Once on the quarterdeck, Knolles eyed the captured ship. Sure enough, she was swinging to stream alee of the wind, which had come more Sou'westerly. Jester was anchored fore-and-aft from first bower and kedge, with springs on the cables to heave her round, should some enemy ship loom out of the night from the east; a prudent caution.

"Hasn't dragged, has she, Mister Tucker?" He enquired of the Quartermaster's Mate.

"Don' think so, sir… swingin', though. Looked t'have 'er at middlin' 'stays.' Forty foot o' water, yonder, so she couldn't have let out more'n five-to-one scope-say, a hun'r'd eighty t'two hun'r'd foot o' rode, sir?"

" At'd be cuttin' it damn fine, sir," Buchanon groused, with a thumb lifted to measure her. "I think she'll come aboard us… into th' bowsprit do we not look sharp."

"Right, then!" Knolles snapped. "Mister Cony, cutter away to the prize-ship! Boat's crew, plus six more hands for muscle on their capstan, should her watch be as drunk as you suspect. Keep ours sober, hear me?"

"Aye, sir!" Cony shouted back, having mustered a boat-crew upon the gangway already, and snagging the first available hands of the duty-watch he could lay hands on.

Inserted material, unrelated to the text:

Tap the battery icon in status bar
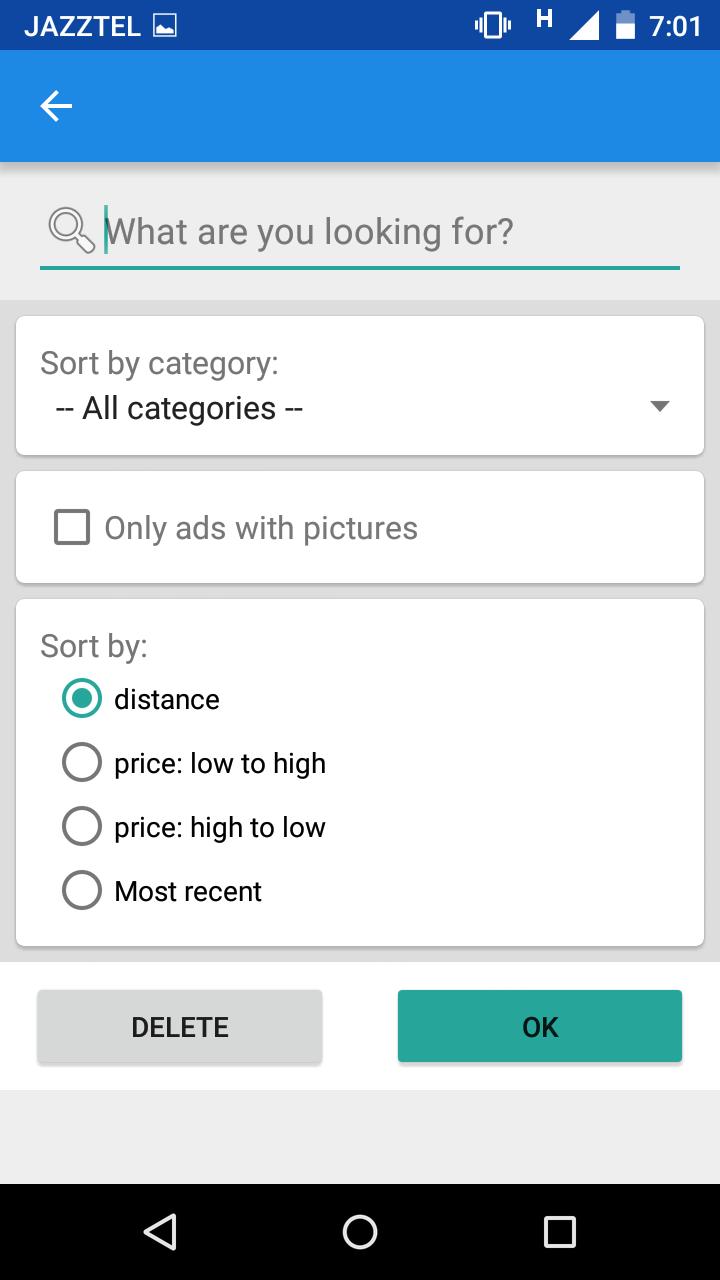 [x=626, y=25]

"Might even have to row a kedge out for 'em, too!" Lieutenant Knolles added, seeing them scramble over the side. "Idle bastards," he murmured under his breath.

"Havin' 'emselves a rare ol' time, aren't they, sir?" Buchanon pointed to the leaping flames ashore, the faint shouts, the yells of merrymaking. "Wonder what 'ey fed th' cap'um an' 'em?"

"Mister Sadler?" Knolles called for the Bosuns Mate. "Do you pipe 'All Hands.' We may have to fend that old bitch off, should she come close enough. Muster forrud. Spare spars and rig fenders!" "Aye, sir!"

They went forward along the starboard gangway themselves, as the off-duty crew boiled up on deck, up as far as the cat-head, which poised the second heavy bower horizontally. That three-master now lay aslant the starboard bows, looking uncomfortably close and tall, at a forty-five-degree angle, just as Cony's working-party reached her main-chain platform. And there was still no response from her, no matter how they shouted from the cutter, or Jesters forecastle.

"Drunks'z lords, sir," Buchanon sighed. "Dear God!" "She'll collide?" Knolles quailed, assuming that the Sailing Master had worked out the angles in his head already and was certain the two ships would entangle. And pleading with God why such a thing had to happen on his watch, with the captain away and him in temporary command!